US Airdate on the WB: October 1st 2003 – May 19th 2004.
The axe has finally fallen on the brilliant series as Season Five sees the gang taking over Wolfram And Hart with disastrous results. Then add the additions of Eve, Harmony, Spike, a few returns, a couple of deaths and a final episode that’s hugely debateable and see what you get.
In Control Or Being Controlled – You Decide: Season Five of Angel was never intended to be the last season and right from the very first episode of this tricky season, any viewer could tell that storylines were being seeped for a sixth season. So why did it end?
It can’t be because of ratings because Angel was generating more ratings in its fifth season than before and Joss Whedon and his staff writers certainly weren’t running out of ideas.
In fact the more you think about it; the less just cause there was for the series to end. Whedon foolishly gave in to the WB’s demand of adding Spike to the series and the show adopted a dramatically less arc driven season and there are a string of impressive episodes so for the series to end so prematurely is disappointing to say the least.
The season opened with “Conviction”, an episode where right off the bat you could see that the gang working for Wolfram And Hart was destined for disaster, especially when Gunn is getting scumbags like Corbin out of jail, Harmony is a temp, Spike is unfortunately raised from the dead and a bland little liaison by the name of Eve is just plain annoying. Okay so I would take her over Linwood and Gavin any day of the week but unlike Lilah Morgan, Eve is a charisma free zone whose cat and mouse antics with Angel are not so well handled. And you think the gang in Torchwood are shite at their jobs!
Spike’s addition to the series in my book is definitely one of the worst elements to the series. Nothing against the character or even James Marsters but when you look at it realistically, what does Spike really add to the season? Is there any episode where his interactions or input don’t come across as contrived? More importantly if the WB were so desperate for a Buffy verse character to add some spice to the series, why not Faith? There are actual storylines that could’ve been explored with her, she works a hell of a lot better with the regulars than Spike does, her and Gunn would’ve made an interesting pairing and seeing as this season lacks interesting females, she would’ve been a Godsend. Also it would’ve kept Eliza Dushku away from Tru Calling and she’d have less pressure here than if she were given a Faith spin-off.
Having the bleach blond and on occasion why isn’t he gagged Spike back in the mix it means both Gunn and Lorne are surplus to requirements and the first few episodes deal with his resentment towards Angel (“Just Rewards”) and teaming up with Fred in a bid to become corporeal in werewolf tale “Unleashed” and the creepy “Hell Bound”. The season though is a lot lighter than Season Four and hilarity does rear its head in the cracking Lorne piece “Life Of The Party” but the dull “The Cautionary Tale Of Numero Cinco” reaps havoc by now having Spike as a candidate for the Shanshu prophecy.

Exercise requirements - Resume the review of Angel's fifth season right after its final sentence, keeping the same voice.

Raw data -

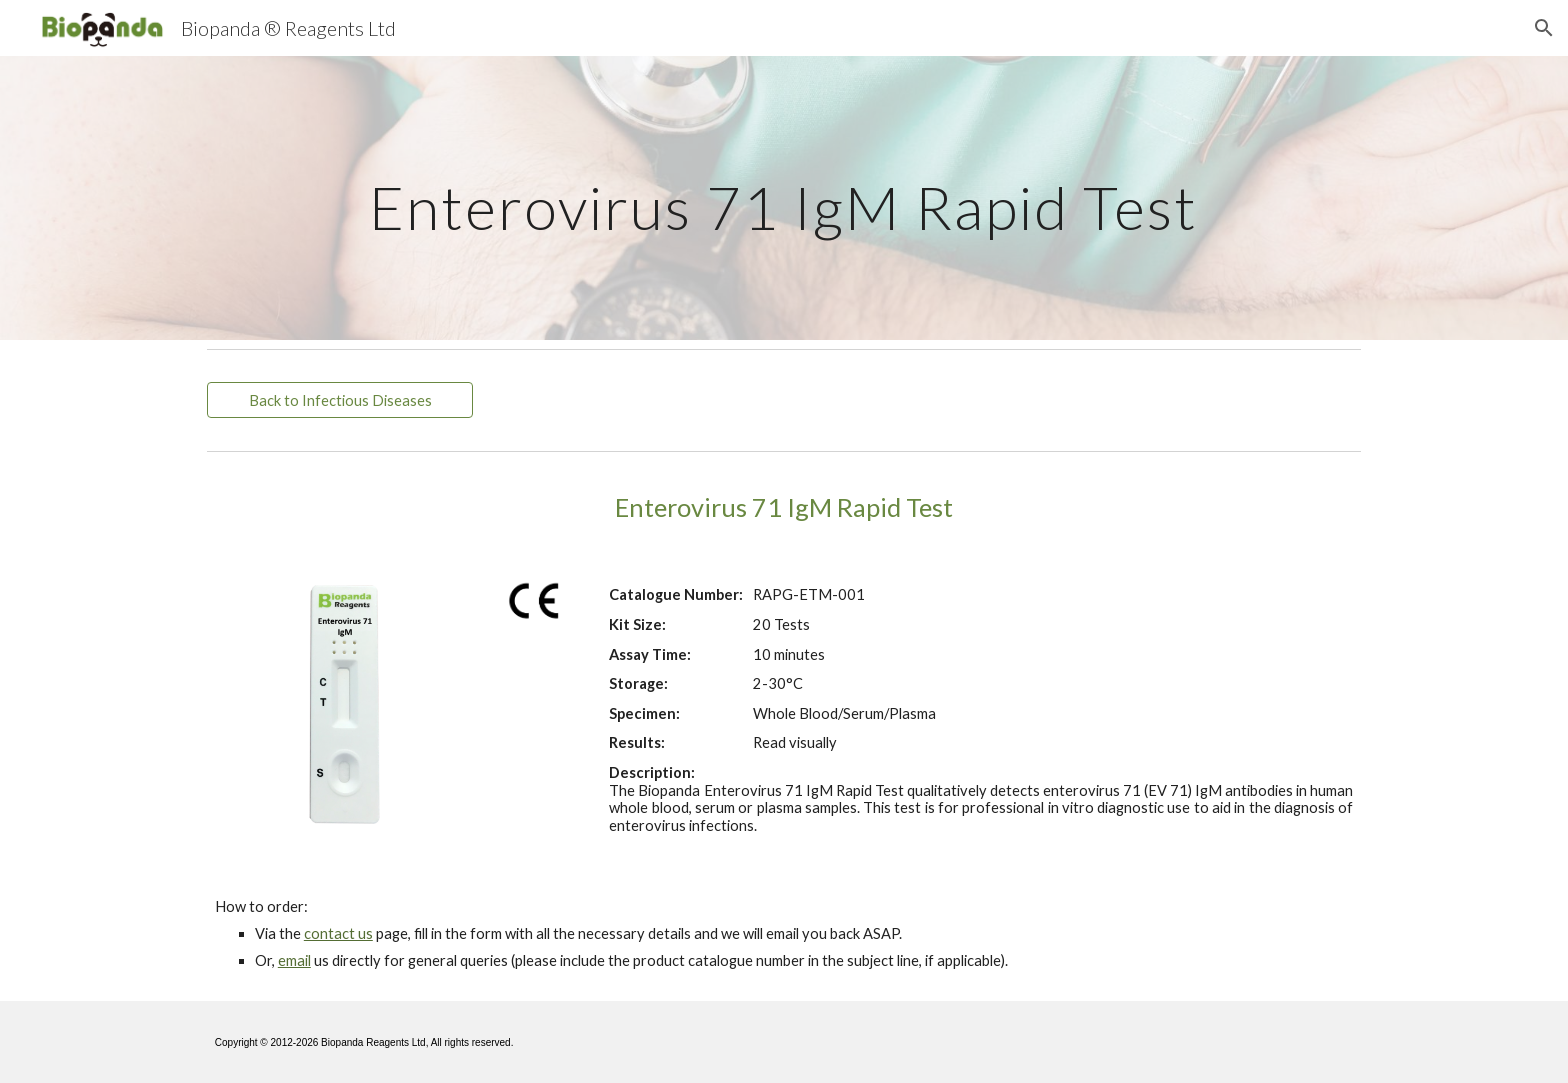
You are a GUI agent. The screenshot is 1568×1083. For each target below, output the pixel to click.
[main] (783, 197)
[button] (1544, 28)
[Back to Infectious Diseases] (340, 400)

Final result -
“Lineage” gives the brilliant Alexis Denisof a powerful role to play when Wesley and his overbearing father come to a violent showdown but the impact is almost ruined when the episode’s twist is something that feels more at home on Alias than Angel.
As much as Spike grates my cheese in Season Five, the only episode in which he and Angel are actually given stuff of true substance is the rocking “Destiny”. Having more Intel on the twisted ménage a trios with these two and Drusilla in the day provides some of the most riveting flashbacks since Season Two and also the shock of dumbass Eve being in cahoots with Lindsey in an effort to bring Angel down is nicely played at the end.
The light hearted stuff is then back for “Harm’s Way”, the only instalment that bothers to make viewers try and care for Harmony. Granted Harmony isn’t quite as dreadful as you’d expect but like Spike and Eve, a lot of her scenes do ring hollow and overall these three have you missing Lilah, Cordy and Connor all the more.
Thankfully “Soul Purpose” with its Farscape hallucinatory sequences gets the series on track as Eve’s pretty obvious mind fucking seems to be unravelling while a neat exploration of a psychotic slayer and Spike’s past actions makes “Damage” hugely watchable, even if it does inflict us to the awful Andrew and has the stupid logic of the Scooby Gang turning their backs on Angel Investigations.
With the Angel gang not doing any real good at Wolfram And Hart and increasingly being undermined by the very law firm they’ve fought against in the previous four years, we really needed someone to call them out and it needed to be someone who actually had an idea of what they are talking about. Not a nerdy little freak whose loyalties could be easily swayed under certain circumstances or even a “shouldn’t he have stayed dead” vampire who really doesn’t need to be in LA but like a co-dependant puppy lingers on no less.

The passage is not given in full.